看完影片后,曾与一位商学院同学闲聊起看《无米乐》的心得。她对我的观影情怀表示同情与理解,但“台湾农业是没有前途的,根据比较利益,台湾这么小,就是应该把土地都让给台积电、面板厂,农产品从外国买就好。”

其实,这位同学的论点放在当年时空脉络下,可说是没有错的。台湾自90年代开始,便有“电脑王国”之称,早在1991年时便已成为与IBM相容电脑的主要制造国,生产量达全球的10%,众多新创立的电子与半导体相关厂商排队等着进入新竹科学园区设厂,需地孔急;另一面,自2002年加入WTO后,多项外国低价农产品挟关税优势叩关,农业看来确实正走向日暮黄昏,毫无悬念。
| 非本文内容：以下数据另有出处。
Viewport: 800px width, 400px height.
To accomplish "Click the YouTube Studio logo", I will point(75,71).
在台湾农委会主委陈吉仲接待宾客的办公室里,挂着大大的四个字:农为国本。这是当年前总统李登辉手书,悬挂至今。
在台湾农委会主委陈吉仲接待宾客的办公室里,挂着大大的四个字:农为国本。这是当年前总统李登辉手书,悬挂至今。

但就在《无米乐》上映前一年,一切开始悄悄起了变化。彰化二林青年杨儒门在台北市各地放置了17次爆裂物,上面写着“反对进口稻米”等字样,被称为“白米炸弹客”,激越的行动,已经在不少人心中留下深刻印象;2005年底,WTO第六次部长级会议于香港举办,更将全球化下的农业冲突搬上台面。
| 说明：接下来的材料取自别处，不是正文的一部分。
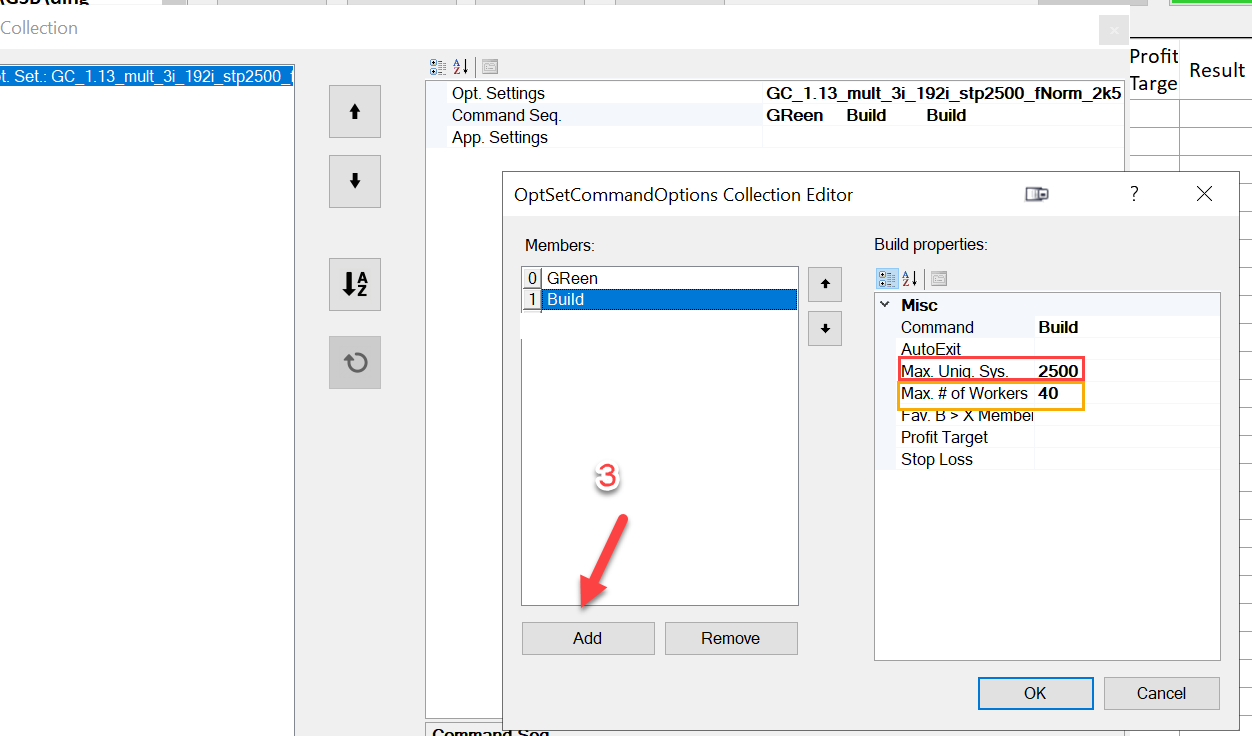Move item up with outer up arrow
This screenshot has height=736, width=1252.
pos(355,112)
以香港湾仔会展中心为抗议目标,韩国农民的花式创意抗争与“三步一跪”游行、香港警察的催泪弹与大抓捕,改写了当年香港繁华的商业街景。我开始在心中反覆思考:农业真的会走向黄昏吗?为何韩国农民以这般强烈的意志决意继续耕田?全球化是怎么回事?那个WTO又是做什么的?(在当年,许多台湾小孩对WTO的第一印象,应该都是“那个我们跟中国在抢谁先加入的国际组织”)

很快地,我们收到了消息,在香港警察当年的逮捕名单中,有当年就读于台大政治系的学生李建诚。在“台大学生遭港警逮捕”的新闻热潮下,支持与反对自由贸易的辩论在网路论坛延烧,“台湾为什么一定要加入WTO?”“如果加入WTO会伤害农业,为什么没有不加入的选项?”这些发言尽管稚嫩,却开始成为一个可以被公开质疑的问题。

在一次次农业事件的积累下,历史的小船开始转向,2008年,因反对马政府推动《农村再生条例》,后来活跃的“台湾农村阵线”成立。此后经年,反对中部科学园区(新竹科学园区的兄弟之作)征收农地、反对农业用水调拨给工业、反对石化厂征收蚵田等运动,在台湾农村阵线与相关友好团体的行动下,一次次现身在舆论版面。其中,因新竹科学园区扩张、征收农地而衍生的“大埔事件”,最为人所知。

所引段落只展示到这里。